2.) Expose the truth about Shell's mass sell off of all its service stations as a means to rid Shell of all environmental liabilities for gasoline retailing in the United States (see Recent Settlements).
 
(This and every page is subject to The Disclaimer) 

 
The Author
My name is Robert Armstrong. I started the first company operated food mart in the history of Texaco (at Second & Oakdale, La Mesa, CA). I owned my own Texaco station. I grew up working in my father's Shell station. I consult for an underground construction company that did all the underground work for the Ontario Mills Mall (largest mall West of the Rockies). This is important because we use "ground penetrating radar" to discover what is in the ground before digging (see The Solution and Proving the Truth).

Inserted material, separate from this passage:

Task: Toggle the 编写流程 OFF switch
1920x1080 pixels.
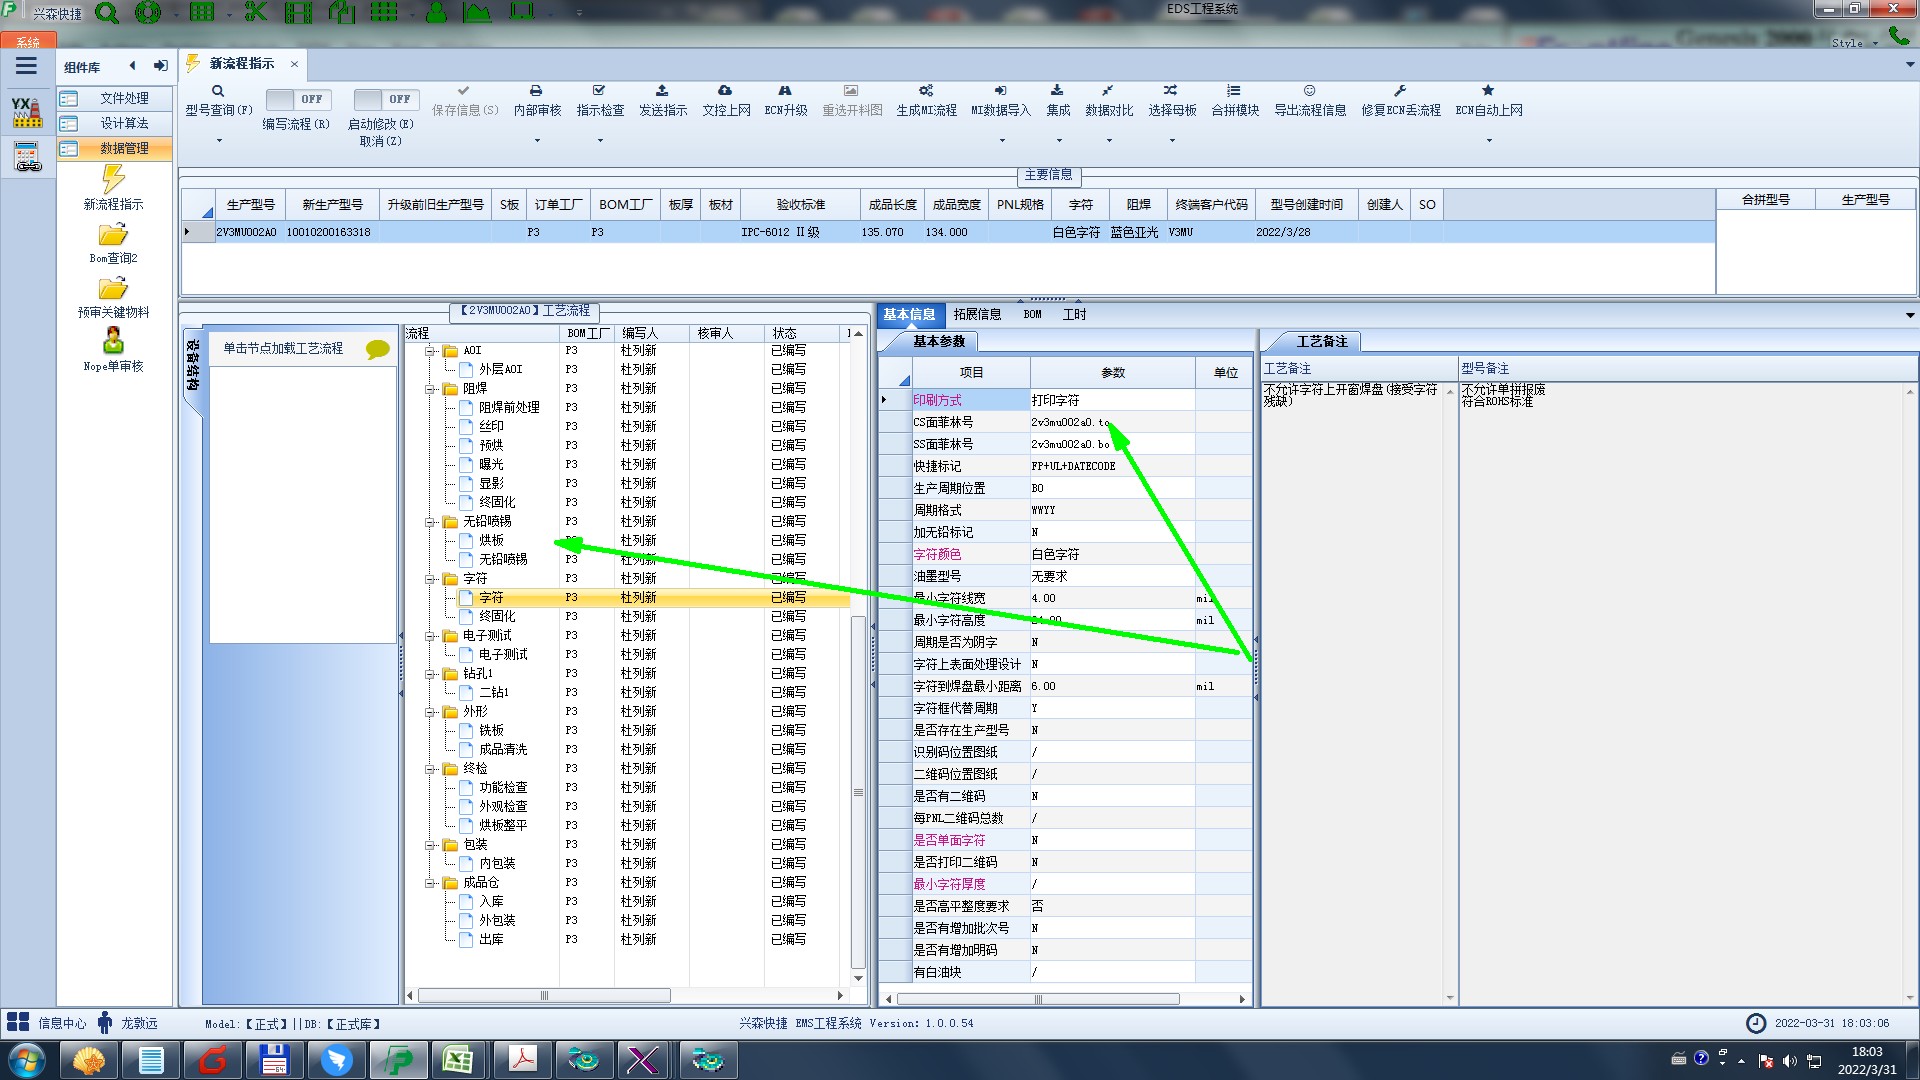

That the 2nd most profitable company in the world claims it cannot find two large car hoists and a buried toxic garage sump at a gas station, yet this "good ole country boy" could find it in a day, just "doesn't pass the smell test." There is no reason Shell cannot discover the truth at the two Shell stations in Corona, if it wanted to. The reason Shell cannot find the truth is that Shell does not want to test and remediate the 13,000 stations Shell became responsible for when it purchased Texaco. With the record profits it is making, do we really want to let Shell walk away from the responsibility it is fraudulently trying to avoid by not doing a proper test in Corona? - especially when the station in question is only 957 feet from a clean water aquifer we all drink from?
SeeitReal.com
I have been trying to get Shell to clean up the Texaco problem for going on two years now. You can go to "Press Relations" to see the complete file of that correspondence. On April 19, 2006 I had a telephonic meeting with the President of Shell Oil Products US, David Sexton; Shell's lead environmental attorney, Kathleen Gillmore; and the Western Regional Manager, William Spurgeon. Shell acknowledged the problem in that meeting when David Sexton became agitated and said "Shell did not create this problem." That is true, but Shell inherited the liability for the problem when Shell bought the 13,000 Texaco stations in the Shell Texaco merger. David Sexton asked "if we fix the problems in Corona will that take care of it?" I answered "no," because Shell needs to find out how many other stations are similarly affected and remediate those too. Shell does not want to do that, because Shell has been selling all their stations as fast as they can. That Shell would sell all its stations, including the dirty Texaco stations, as a means to not take care of the environment is the reason SeeitReal.com was created. Shell needs to be accountable for its lack of corporate responsibility and clean up whatever former Texaco and Shell stations it needs to; and be responsible for future "UST" (gasoline containment) failures, whether Shell owns the dirt or not.